Cuando empezó a convencerse de que en la casa ocurrían cosas que ella misma no hacía, Lianne llamó a Jennifer. Naturalmente ahora no podía pasar a verla, pero sí pudo darle algunos consejos. Si realmente se trataba de una aparición espiritual, no había nada que temer. Podía quemar salvia blanca para purificar la casa, aunque ella no tenía. Las velas plateadas o blancas podían ayudar a establecer contacto con el espíritu. Si quería hacerlo, claro.

Durante dos días estuvo dudando, hasta que una noche se despertó sobresaltada por un enorme golpe. Permaneció un rato tumbada, temblando. Cuando fue a ver qué había pasado, descubrió que la aspiradora había caído de la repisa de la cocina.

Bueno, esa ya podemos darla por perdida.

Volvió a su habitación y sacó las velas blancas de su cajón.

—Bueno, espíritu, quienquiera que seas, hazte oír.

Encendió las velas y las colocó formando un círculo. Durante casi una hora permaneció sentada en el suelo, con la espalda apoyada en el sofá-cama, esperando a que ocurriera algo. Empezó a darle sueño otra vez.

 

Entré por la puerta principal y subí las escaleras hasta nuestra casa. Llevaba una cesta en el brazo y con la otra mano levantaba un poco mis largas faldas para no tropezar.

—Las raciones de pan han vuelto a reducirse, madre. Pero sí he podido conseguir nuestra ración de carne para esta semana.

Me quité el sombrero y, junto con mi madre, empezamos a sacar las cosas de la cesta. Mis tres hermanos pequeños y una hermanita corrían entre nosotras. Madre puso una olla sobre la estufa para que pudiéramos preparar sopa y yo empecé a pelar las patatas.

—¿Has oído alguna noticia?

—Dicen que Jannie, ya sabes, la de Geert, tiene la gripe española.

—Eso no es muy bueno. Pero todo el mundo dice que no es para tanto, así que ya veremos. ¿Y la guerra?

—Nada nuevo. Espero que termine pronto y que padre vuelva a casa.

Madre puso el pequeño trozo de carne en la olla para que se cociera lentamente. Cuando hacíamos sopa, la carne duraba mucho más.

 

Lianne se despertó, todavía en el suelo. Su espalda estaba en una postura incómoda y tenía frío.

¡Qué sueño tan extraño había tenido! Había sido una muchacha en la época de la gripe española. Pero aquí mismo, ¡en esta casa!
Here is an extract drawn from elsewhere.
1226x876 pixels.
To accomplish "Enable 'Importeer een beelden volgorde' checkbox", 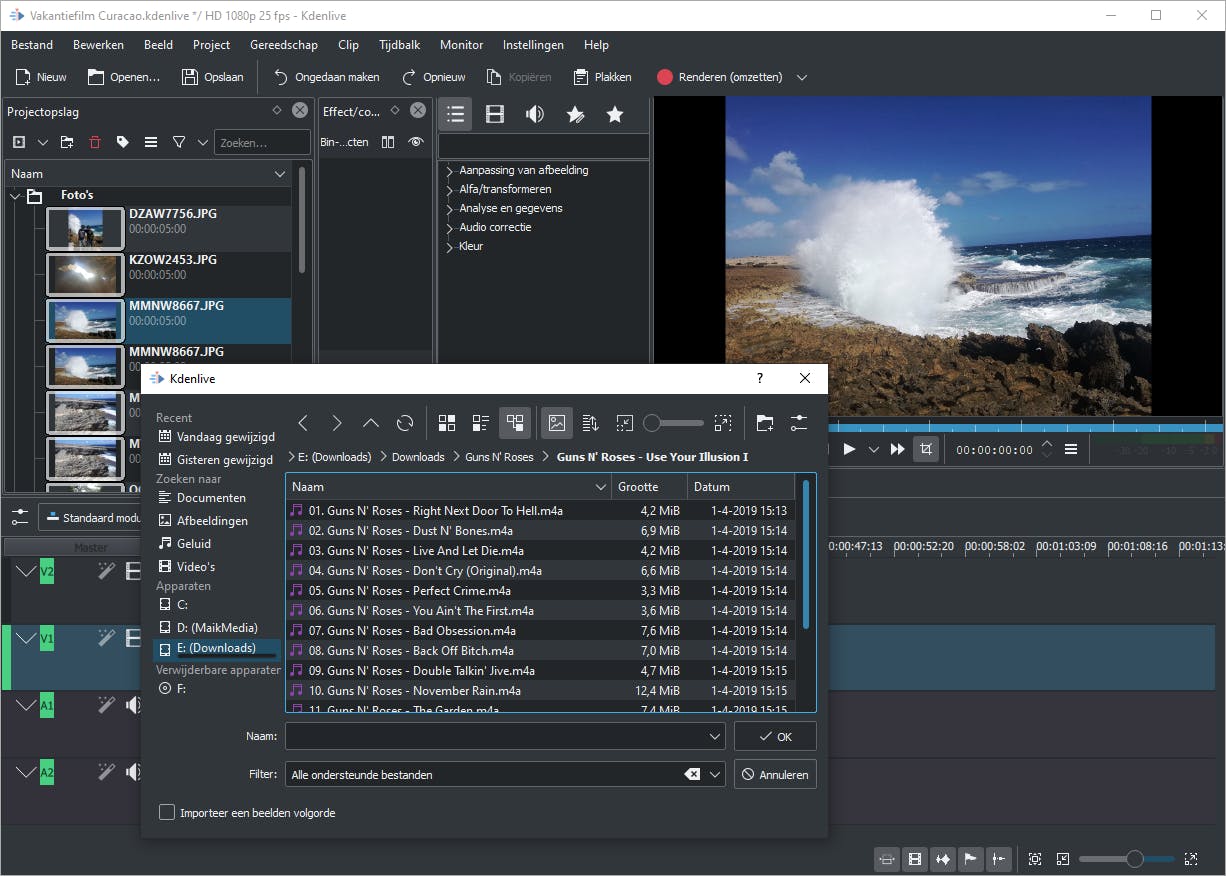I will click(167, 813).
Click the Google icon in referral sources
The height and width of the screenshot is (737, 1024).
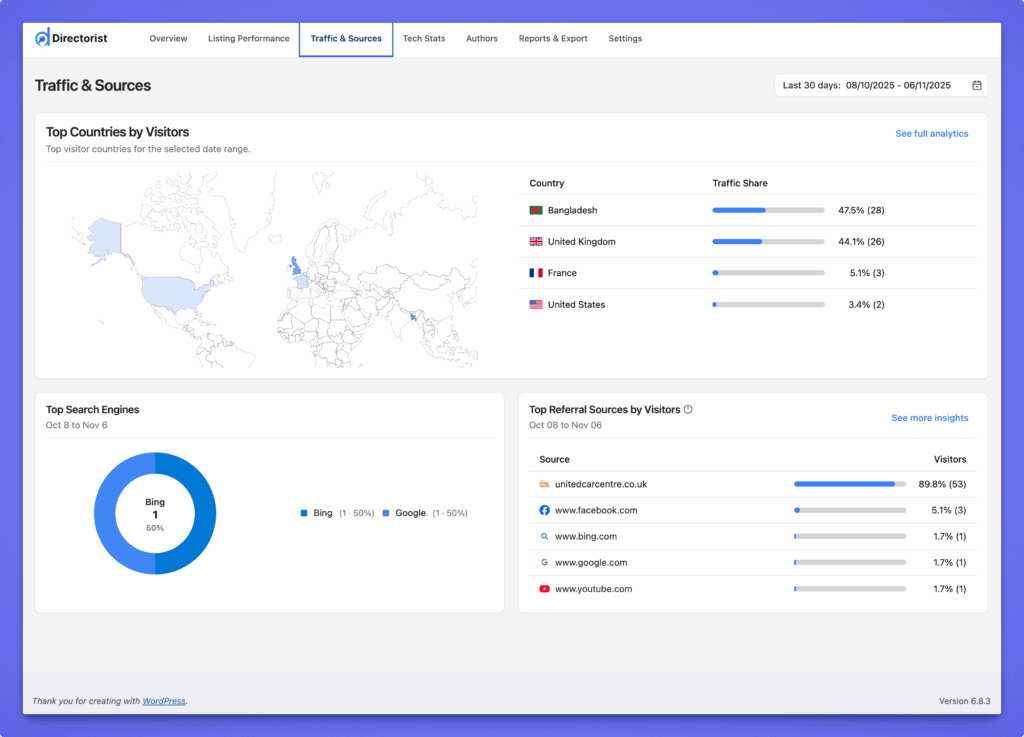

Fue a la habitación delantera, el cuarto de Sandy. Por suerte, las habitaciones de sus compañeros no estaban cerradas con llave. Aquello había sido la sala de estar. Allí, junto a la repisa de la chimenea, había estado la estufa donde ella y su madre cocinaban la sopa.

Tomó su portátil y empezó a buscar información. La gripe española había sido una pandemia gigantesca, aproximadamente un siglo atrás, durante la Primera Guerra Mundial. Sí, encajaba. En su sueño también había hablado de la guerra.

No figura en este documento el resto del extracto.